● PROBLEM REQUIREMENTS:
Each line from the one with "Given: Click the Countries card heading" through the end of the records below should be transcribed exactly, and each picture should be skipped.

(Collected data)
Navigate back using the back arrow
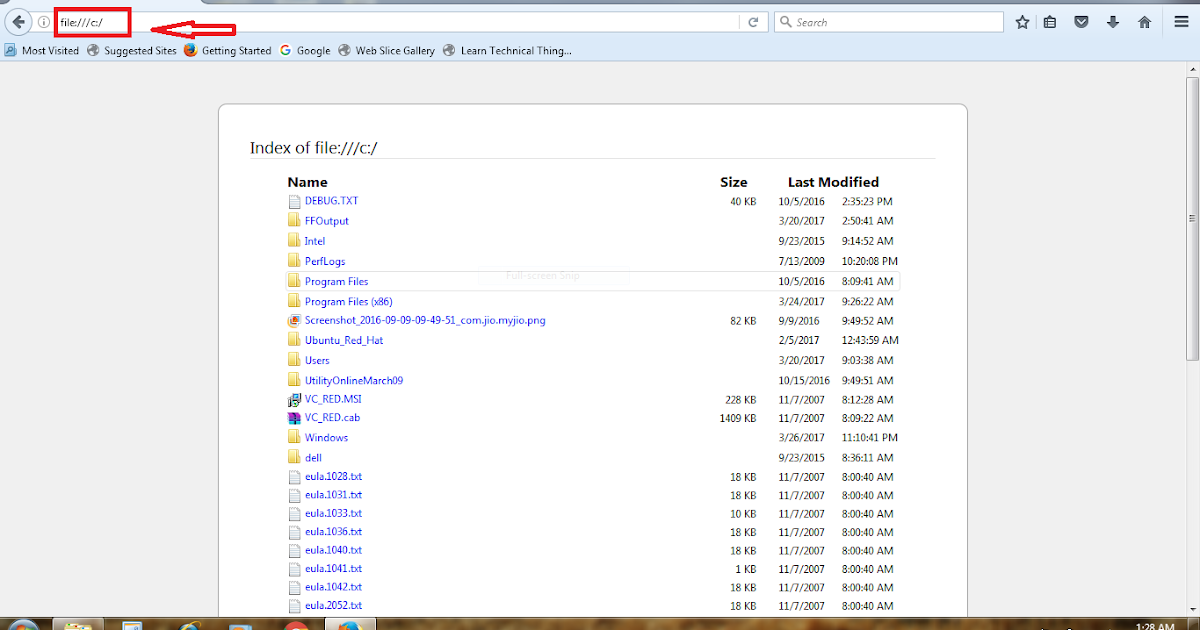The image size is (1200, 630). point(17,21)
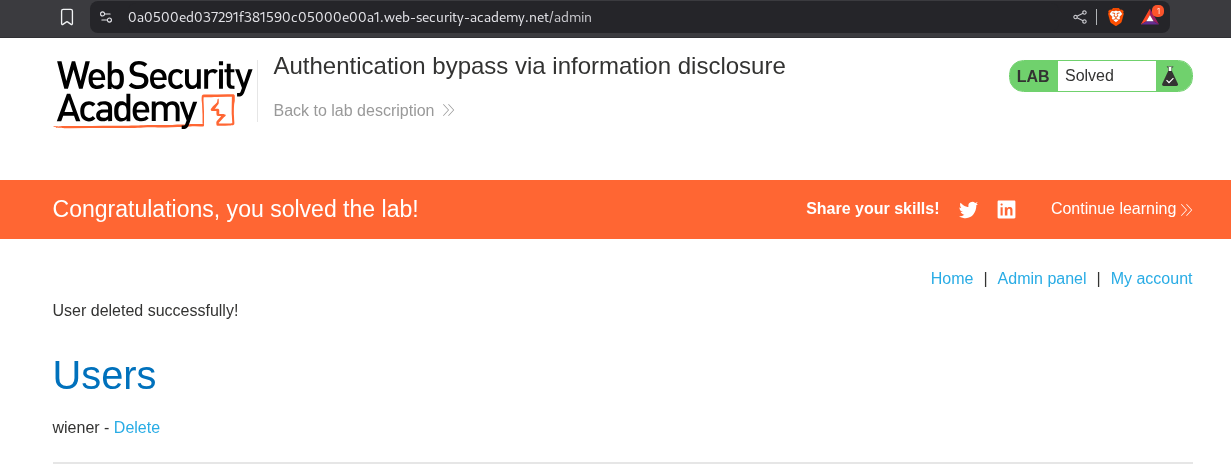Click the User deleted successfully message
The width and height of the screenshot is (1231, 468).
point(145,310)
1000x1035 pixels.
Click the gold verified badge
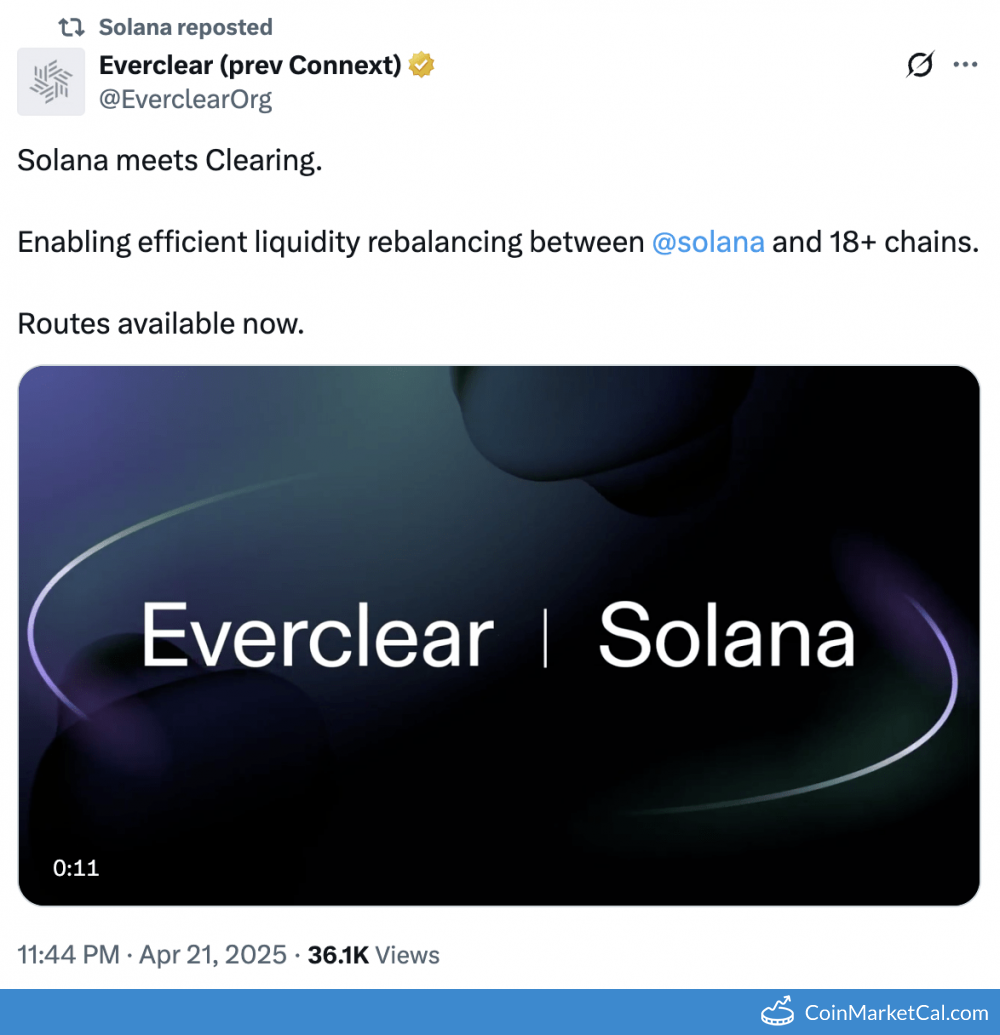tap(422, 66)
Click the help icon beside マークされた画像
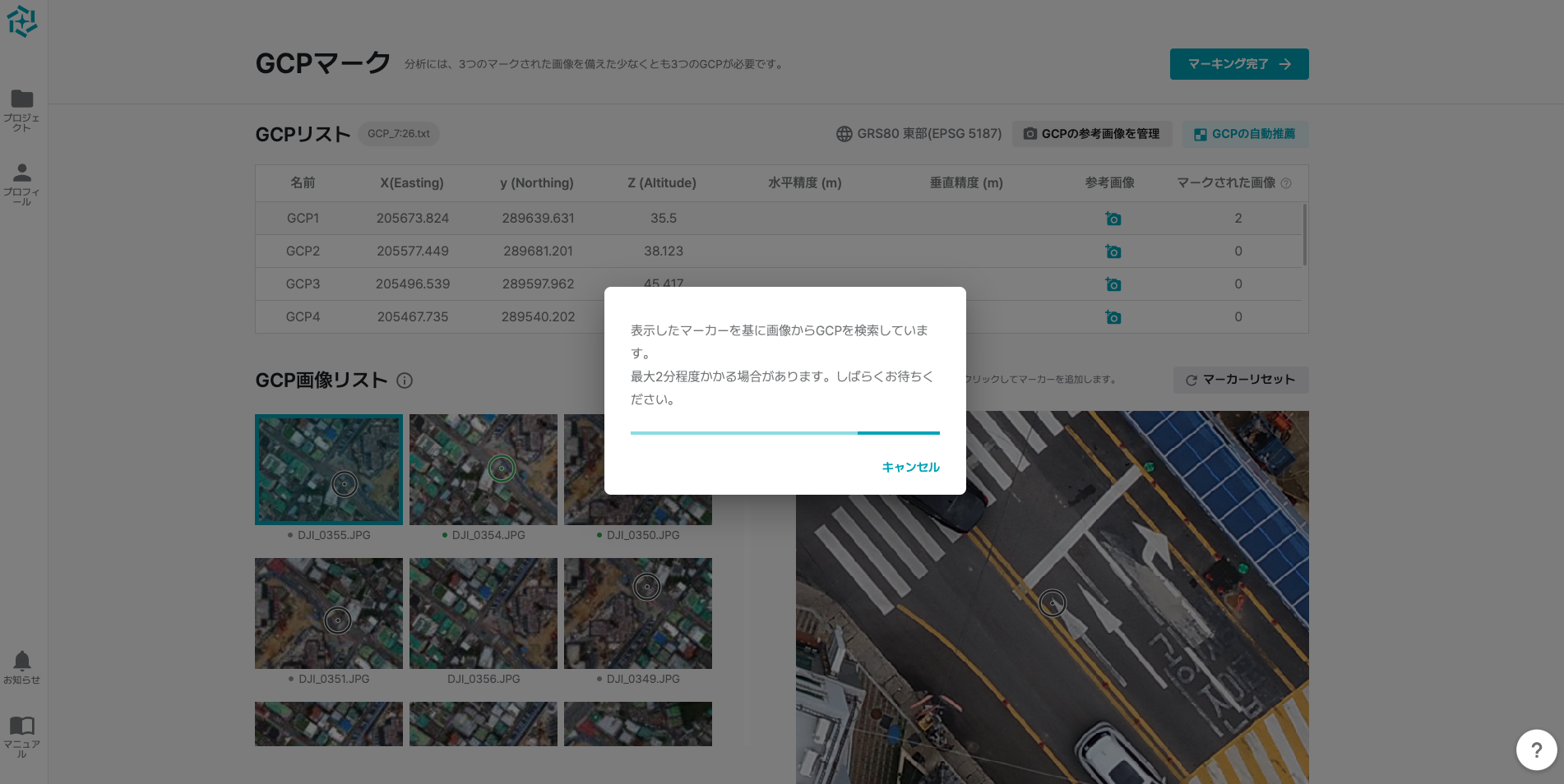The height and width of the screenshot is (784, 1564). [1286, 183]
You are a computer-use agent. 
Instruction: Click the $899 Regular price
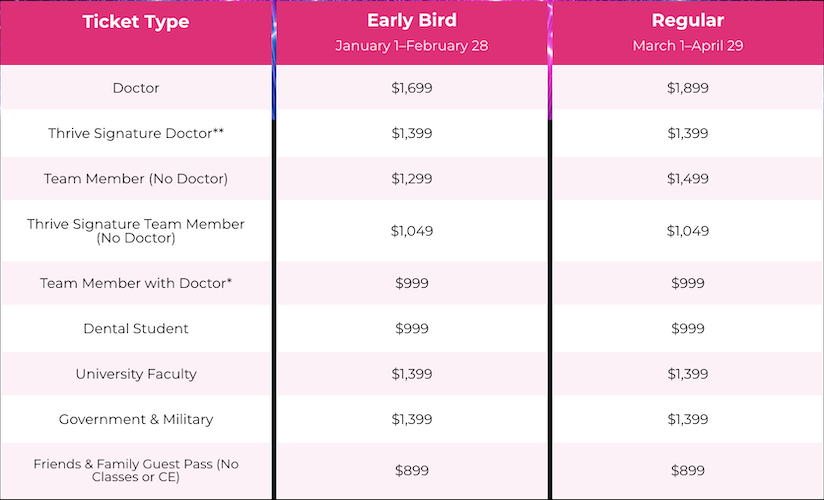coord(687,471)

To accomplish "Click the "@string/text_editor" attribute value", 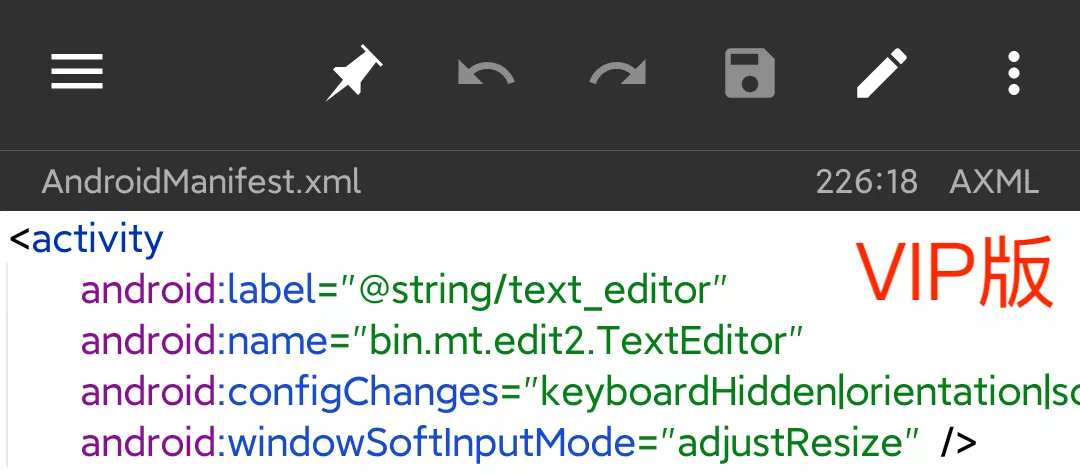I will (533, 291).
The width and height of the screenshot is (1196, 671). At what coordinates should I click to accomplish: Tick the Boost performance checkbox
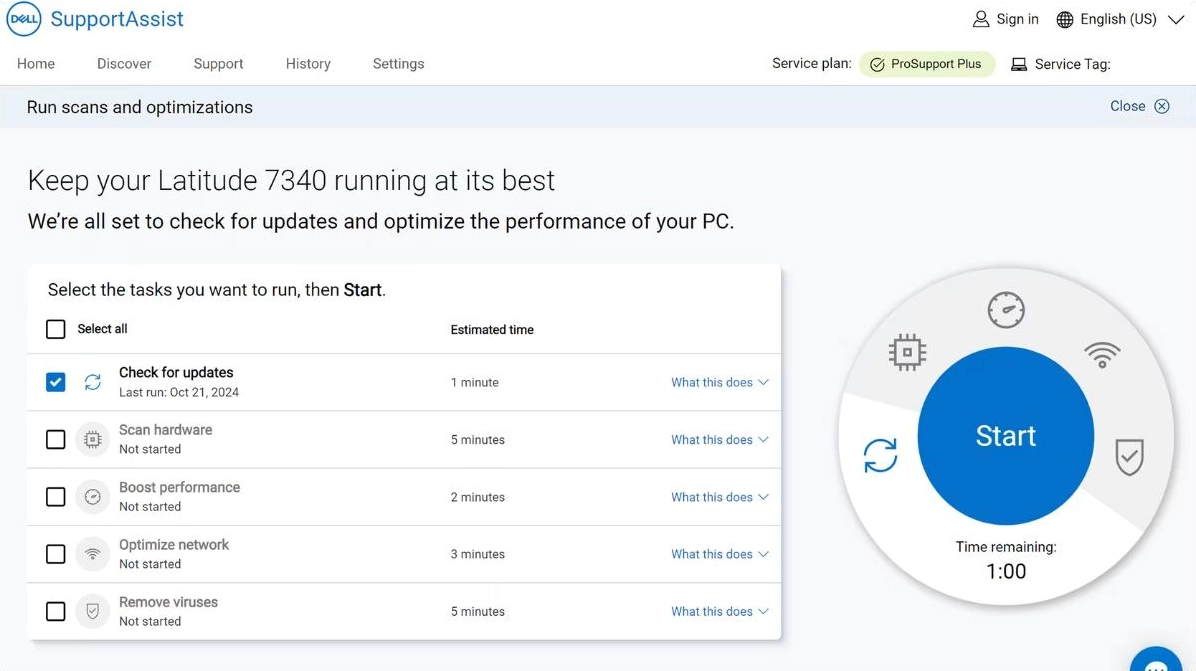tap(56, 497)
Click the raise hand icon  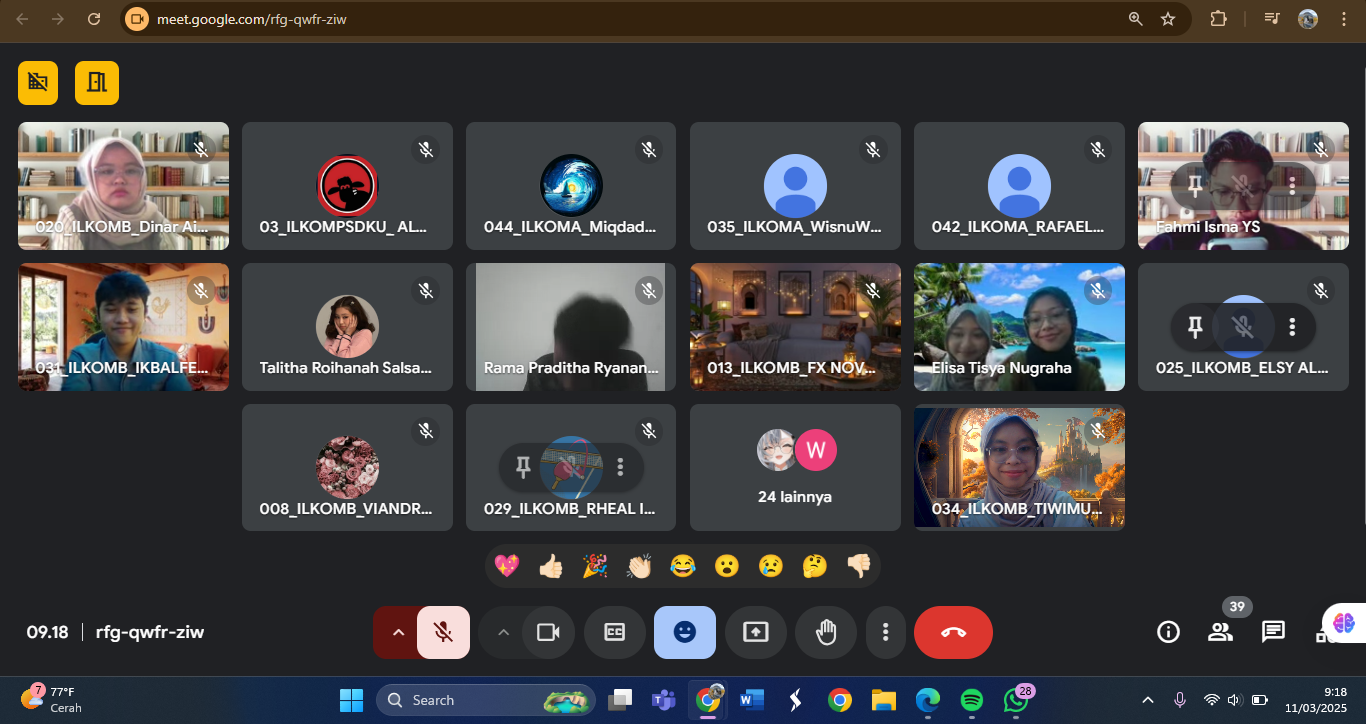click(x=825, y=632)
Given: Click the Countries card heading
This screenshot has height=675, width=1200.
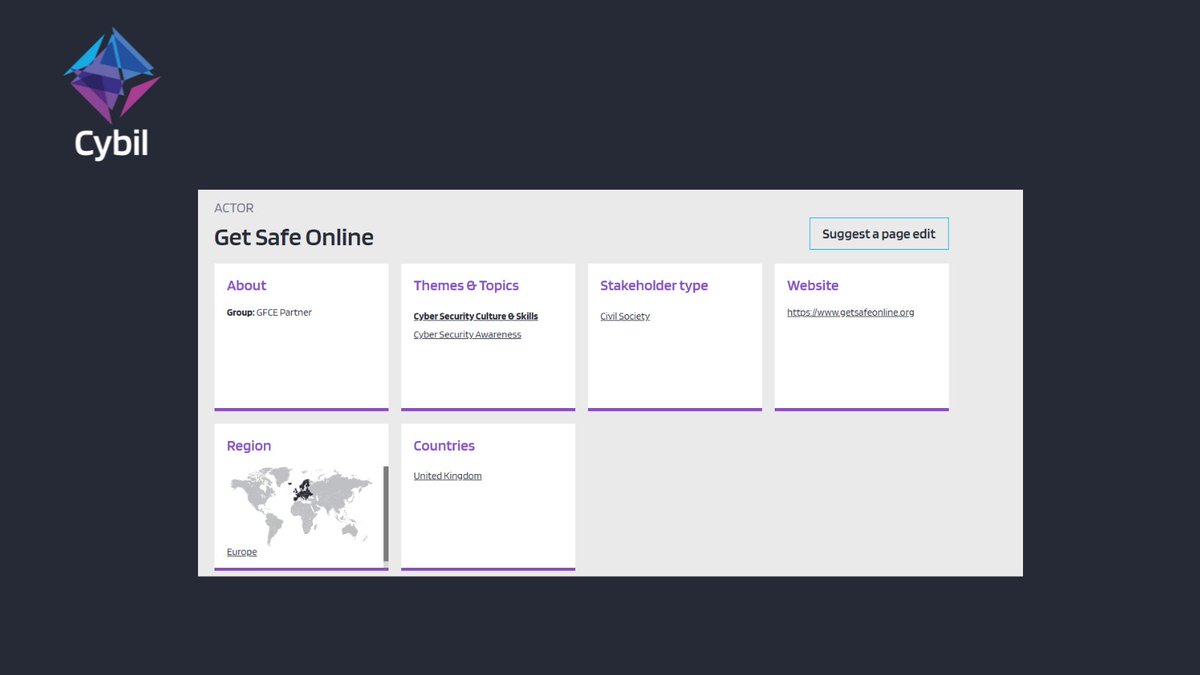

● ANSWER BELOW:
Given: Click the Countries card heading
This screenshot has height=675, width=1200.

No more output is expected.